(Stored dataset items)
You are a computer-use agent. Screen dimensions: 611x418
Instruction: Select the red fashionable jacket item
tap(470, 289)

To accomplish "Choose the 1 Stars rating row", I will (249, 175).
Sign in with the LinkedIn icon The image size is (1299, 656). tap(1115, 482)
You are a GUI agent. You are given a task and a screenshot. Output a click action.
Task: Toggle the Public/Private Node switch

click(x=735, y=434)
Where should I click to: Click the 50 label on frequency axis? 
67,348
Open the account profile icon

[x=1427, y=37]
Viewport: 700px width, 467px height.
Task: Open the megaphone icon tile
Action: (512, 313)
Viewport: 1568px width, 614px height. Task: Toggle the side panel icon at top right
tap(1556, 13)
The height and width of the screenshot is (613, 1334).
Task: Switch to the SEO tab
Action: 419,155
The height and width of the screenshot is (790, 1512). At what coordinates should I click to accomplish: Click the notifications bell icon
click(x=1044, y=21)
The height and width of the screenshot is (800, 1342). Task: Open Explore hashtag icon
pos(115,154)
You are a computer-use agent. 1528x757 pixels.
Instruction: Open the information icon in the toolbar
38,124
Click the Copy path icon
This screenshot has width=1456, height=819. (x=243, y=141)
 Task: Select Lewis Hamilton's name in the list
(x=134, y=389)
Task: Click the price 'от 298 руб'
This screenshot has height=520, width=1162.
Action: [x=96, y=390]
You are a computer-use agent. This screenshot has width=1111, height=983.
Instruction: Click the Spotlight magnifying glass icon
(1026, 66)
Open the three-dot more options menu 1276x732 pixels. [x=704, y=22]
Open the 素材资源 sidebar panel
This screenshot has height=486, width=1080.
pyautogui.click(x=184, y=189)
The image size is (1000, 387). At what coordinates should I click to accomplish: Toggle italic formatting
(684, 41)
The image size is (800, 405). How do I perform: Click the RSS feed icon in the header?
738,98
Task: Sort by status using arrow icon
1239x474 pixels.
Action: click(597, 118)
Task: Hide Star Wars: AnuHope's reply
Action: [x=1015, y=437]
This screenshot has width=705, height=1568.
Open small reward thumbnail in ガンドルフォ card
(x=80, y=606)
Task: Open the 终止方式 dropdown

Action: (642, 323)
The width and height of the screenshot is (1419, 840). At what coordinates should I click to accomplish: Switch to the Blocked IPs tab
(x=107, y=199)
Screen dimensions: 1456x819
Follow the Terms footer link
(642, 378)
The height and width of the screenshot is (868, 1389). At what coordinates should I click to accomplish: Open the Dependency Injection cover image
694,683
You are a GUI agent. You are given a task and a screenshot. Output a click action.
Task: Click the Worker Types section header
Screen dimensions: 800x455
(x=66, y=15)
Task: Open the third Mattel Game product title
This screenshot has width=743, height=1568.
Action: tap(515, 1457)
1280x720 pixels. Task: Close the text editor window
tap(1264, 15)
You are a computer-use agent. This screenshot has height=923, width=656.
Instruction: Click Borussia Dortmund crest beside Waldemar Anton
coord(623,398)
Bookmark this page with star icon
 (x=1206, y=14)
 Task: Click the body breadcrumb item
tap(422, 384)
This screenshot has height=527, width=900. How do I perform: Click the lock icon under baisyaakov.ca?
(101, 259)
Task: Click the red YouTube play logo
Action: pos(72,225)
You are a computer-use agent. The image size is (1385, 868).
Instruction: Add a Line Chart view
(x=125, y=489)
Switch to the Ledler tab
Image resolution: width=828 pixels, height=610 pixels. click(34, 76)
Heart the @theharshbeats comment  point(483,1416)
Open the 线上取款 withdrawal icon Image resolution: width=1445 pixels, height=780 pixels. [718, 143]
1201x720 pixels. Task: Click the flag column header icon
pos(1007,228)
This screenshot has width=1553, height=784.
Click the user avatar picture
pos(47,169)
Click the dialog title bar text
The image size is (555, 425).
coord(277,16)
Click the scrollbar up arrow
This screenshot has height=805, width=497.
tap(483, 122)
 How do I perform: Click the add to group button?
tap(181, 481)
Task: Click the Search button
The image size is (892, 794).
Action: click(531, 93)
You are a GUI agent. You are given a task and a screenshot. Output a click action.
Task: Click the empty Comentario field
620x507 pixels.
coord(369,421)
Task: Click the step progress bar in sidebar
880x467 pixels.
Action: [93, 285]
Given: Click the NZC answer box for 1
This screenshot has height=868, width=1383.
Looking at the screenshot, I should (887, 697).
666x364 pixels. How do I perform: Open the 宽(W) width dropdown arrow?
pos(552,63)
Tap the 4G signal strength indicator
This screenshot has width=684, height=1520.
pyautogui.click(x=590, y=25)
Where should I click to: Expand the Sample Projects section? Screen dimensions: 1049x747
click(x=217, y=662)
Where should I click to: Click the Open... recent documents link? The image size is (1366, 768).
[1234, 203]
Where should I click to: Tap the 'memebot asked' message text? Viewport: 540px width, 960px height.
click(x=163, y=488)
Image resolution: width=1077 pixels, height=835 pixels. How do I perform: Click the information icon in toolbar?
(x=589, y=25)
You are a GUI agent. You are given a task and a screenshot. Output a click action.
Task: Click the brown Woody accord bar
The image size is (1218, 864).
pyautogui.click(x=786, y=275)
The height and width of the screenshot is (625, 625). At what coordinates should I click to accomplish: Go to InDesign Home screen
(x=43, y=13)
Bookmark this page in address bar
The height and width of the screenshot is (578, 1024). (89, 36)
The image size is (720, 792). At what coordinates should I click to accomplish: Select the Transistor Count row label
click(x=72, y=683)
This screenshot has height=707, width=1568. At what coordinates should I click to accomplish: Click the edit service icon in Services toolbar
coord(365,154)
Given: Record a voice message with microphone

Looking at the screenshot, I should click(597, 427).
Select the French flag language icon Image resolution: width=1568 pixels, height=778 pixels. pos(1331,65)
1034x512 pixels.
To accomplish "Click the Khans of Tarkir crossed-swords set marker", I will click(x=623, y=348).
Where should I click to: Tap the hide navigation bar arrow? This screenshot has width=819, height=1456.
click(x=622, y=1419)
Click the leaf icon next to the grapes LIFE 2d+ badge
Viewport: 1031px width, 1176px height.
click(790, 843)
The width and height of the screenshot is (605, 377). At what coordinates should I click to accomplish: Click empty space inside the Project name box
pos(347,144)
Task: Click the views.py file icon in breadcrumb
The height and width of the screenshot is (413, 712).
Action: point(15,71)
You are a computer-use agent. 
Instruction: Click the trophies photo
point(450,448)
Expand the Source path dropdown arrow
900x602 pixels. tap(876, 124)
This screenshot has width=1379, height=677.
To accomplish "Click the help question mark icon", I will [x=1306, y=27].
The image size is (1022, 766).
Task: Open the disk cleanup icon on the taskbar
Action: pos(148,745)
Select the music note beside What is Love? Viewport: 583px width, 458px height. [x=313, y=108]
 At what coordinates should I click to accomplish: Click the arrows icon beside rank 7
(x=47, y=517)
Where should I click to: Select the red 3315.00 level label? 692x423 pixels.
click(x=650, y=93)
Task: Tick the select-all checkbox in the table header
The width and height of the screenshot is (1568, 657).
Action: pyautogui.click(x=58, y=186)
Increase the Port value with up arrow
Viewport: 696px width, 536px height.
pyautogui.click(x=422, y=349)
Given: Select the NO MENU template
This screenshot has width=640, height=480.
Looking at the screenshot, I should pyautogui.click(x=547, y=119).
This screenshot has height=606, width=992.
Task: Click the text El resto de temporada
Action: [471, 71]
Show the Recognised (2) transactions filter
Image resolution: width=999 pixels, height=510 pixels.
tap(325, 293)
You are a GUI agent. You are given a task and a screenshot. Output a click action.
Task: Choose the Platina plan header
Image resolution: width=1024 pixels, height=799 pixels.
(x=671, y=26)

TASK DIRECTIONS: Search the entries above for the string "computer". Copy each line that holds it.

OUTPUT OF THE EXERCISE:
You are a computer-use agent. Screen dimensions: 611x418
You are a computer-use agent. 1528x757 pixels.
You are a computer-use agent. This screenshot has width=1111, height=983.
You are a computer-use agent. This screenshot has height=923, width=656.
You are a computer-use agent. The image size is (1385, 868).
You are a computer-use agent. 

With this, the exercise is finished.